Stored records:
=====

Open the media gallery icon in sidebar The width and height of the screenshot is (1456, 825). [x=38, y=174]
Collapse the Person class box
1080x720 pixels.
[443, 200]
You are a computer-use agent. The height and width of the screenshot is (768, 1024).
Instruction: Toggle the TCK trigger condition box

=====

◆ PROBLEM TO SOLVE: Output all entries exactly as given above.

◆ SOLVED EXERCISE:
Open the media gallery icon in sidebar The width and height of the screenshot is (1456, 825). [x=38, y=174]
Collapse the Person class box
1080x720 pixels.
[443, 200]
You are a computer-use agent. The height and width of the screenshot is (768, 1024).
Instruction: Toggle the TCK trigger condition box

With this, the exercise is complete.